Given records Start Marker

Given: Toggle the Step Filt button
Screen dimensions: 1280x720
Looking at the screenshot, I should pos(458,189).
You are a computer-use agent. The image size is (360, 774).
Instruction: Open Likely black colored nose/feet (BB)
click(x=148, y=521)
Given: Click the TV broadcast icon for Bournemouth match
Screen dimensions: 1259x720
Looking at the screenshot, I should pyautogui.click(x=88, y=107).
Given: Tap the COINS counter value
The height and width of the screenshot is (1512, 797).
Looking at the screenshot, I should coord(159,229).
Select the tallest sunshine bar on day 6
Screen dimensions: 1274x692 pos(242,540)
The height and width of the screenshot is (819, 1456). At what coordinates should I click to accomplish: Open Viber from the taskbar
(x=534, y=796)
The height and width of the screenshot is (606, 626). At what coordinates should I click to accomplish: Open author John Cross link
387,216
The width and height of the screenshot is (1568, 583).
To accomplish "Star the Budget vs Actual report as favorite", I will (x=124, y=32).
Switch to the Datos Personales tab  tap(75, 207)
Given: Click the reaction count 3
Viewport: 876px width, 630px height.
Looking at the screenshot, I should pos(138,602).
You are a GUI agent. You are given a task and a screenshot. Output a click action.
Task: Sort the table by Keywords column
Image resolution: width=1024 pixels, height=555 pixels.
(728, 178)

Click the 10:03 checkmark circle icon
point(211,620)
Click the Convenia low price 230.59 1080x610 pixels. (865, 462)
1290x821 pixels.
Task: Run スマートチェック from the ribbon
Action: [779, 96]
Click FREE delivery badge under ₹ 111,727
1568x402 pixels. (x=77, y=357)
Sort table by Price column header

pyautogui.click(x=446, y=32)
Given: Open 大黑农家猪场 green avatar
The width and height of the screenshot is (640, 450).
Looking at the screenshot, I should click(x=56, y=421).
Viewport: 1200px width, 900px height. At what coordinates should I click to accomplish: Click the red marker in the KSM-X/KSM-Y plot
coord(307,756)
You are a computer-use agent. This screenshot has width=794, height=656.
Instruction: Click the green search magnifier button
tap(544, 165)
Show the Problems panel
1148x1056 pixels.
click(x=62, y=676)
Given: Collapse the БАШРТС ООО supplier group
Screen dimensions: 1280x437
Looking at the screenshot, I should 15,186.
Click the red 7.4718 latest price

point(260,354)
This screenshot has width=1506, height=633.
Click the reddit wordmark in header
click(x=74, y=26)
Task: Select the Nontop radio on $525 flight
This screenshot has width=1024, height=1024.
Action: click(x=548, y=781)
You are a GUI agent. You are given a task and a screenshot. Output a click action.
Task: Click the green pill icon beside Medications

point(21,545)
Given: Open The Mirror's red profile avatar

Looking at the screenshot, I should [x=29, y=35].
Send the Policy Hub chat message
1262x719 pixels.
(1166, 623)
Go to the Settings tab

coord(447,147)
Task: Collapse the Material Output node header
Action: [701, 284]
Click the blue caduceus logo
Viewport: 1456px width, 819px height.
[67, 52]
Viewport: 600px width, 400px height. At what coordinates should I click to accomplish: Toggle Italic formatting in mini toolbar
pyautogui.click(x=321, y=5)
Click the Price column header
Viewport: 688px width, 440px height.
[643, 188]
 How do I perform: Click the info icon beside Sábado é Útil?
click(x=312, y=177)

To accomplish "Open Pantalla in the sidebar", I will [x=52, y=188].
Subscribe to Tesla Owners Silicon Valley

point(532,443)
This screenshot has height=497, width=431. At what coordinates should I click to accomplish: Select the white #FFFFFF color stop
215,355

Given records End Marker

* _Task item_: Copy out the entire material exactly.

* _Answer space_:
Given: Toggle the Step Filt button
Screen dimensions: 1280x720
Looking at the screenshot, I should pos(458,189).
You are a computer-use agent. The image size is (360, 774).
Instruction: Open Likely black colored nose/feet (BB)
click(x=148, y=521)
Given: Click the TV broadcast icon for Bournemouth match
Screen dimensions: 1259x720
Looking at the screenshot, I should pyautogui.click(x=88, y=107).
Given: Tap the COINS counter value
The height and width of the screenshot is (1512, 797).
Looking at the screenshot, I should coord(159,229).
Select the tallest sunshine bar on day 6
Screen dimensions: 1274x692 pos(242,540)
The height and width of the screenshot is (819, 1456). At what coordinates should I click to accomplish: Open Viber from the taskbar
(x=534, y=796)
The height and width of the screenshot is (606, 626). At what coordinates should I click to accomplish: Open author John Cross link
387,216
The width and height of the screenshot is (1568, 583).
To accomplish "Star the Budget vs Actual report as favorite", I will (x=124, y=32).
Switch to the Datos Personales tab  tap(75, 207)
Given: Click the reaction count 3
Viewport: 876px width, 630px height.
Looking at the screenshot, I should pos(138,602).
You are a GUI agent. You are given a task and a screenshot. Output a click action.
Task: Sort the table by Keywords column
Image resolution: width=1024 pixels, height=555 pixels.
(728, 178)

Click the 10:03 checkmark circle icon
point(211,620)
Click the Convenia low price 230.59 1080x610 pixels. (865, 462)
1290x821 pixels.
Task: Run スマートチェック from the ribbon
Action: [779, 96]
Click FREE delivery badge under ₹ 111,727
1568x402 pixels. (x=77, y=357)
Sort table by Price column header

pyautogui.click(x=446, y=32)
Given: Open 大黑农家猪场 green avatar
The width and height of the screenshot is (640, 450).
Looking at the screenshot, I should click(x=56, y=421).
Viewport: 1200px width, 900px height. At what coordinates should I click to accomplish: Click the red marker in the KSM-X/KSM-Y plot
coord(307,756)
You are a computer-use agent. This screenshot has width=794, height=656.
Instruction: Click the green search magnifier button
tap(544, 165)
Show the Problems panel
1148x1056 pixels.
click(x=62, y=676)
Given: Collapse the БАШРТС ООО supplier group
Screen dimensions: 1280x437
Looking at the screenshot, I should 15,186.
Click the red 7.4718 latest price

point(260,354)
This screenshot has width=1506, height=633.
Click the reddit wordmark in header
click(x=74, y=26)
Task: Select the Nontop radio on $525 flight
This screenshot has width=1024, height=1024.
Action: click(x=548, y=781)
You are a GUI agent. You are given a task and a screenshot. Output a click action.
Task: Click the green pill icon beside Medications

point(21,545)
Given: Open The Mirror's red profile avatar

Looking at the screenshot, I should [x=29, y=35].
Send the Policy Hub chat message
1262x719 pixels.
(1166, 623)
Go to the Settings tab

coord(447,147)
Task: Collapse the Material Output node header
Action: [701, 284]
Click the blue caduceus logo
Viewport: 1456px width, 819px height.
[67, 52]
Viewport: 600px width, 400px height. At what coordinates should I click to accomplish: Toggle Italic formatting in mini toolbar
pyautogui.click(x=321, y=5)
Click the Price column header
Viewport: 688px width, 440px height.
[643, 188]
 How do I perform: Click the info icon beside Sábado é Útil?
click(x=312, y=177)

To accomplish "Open Pantalla in the sidebar", I will [x=52, y=188].
Subscribe to Tesla Owners Silicon Valley

point(532,443)
This screenshot has height=497, width=431. At what coordinates should I click to accomplish: Select the white #FFFFFF color stop
215,355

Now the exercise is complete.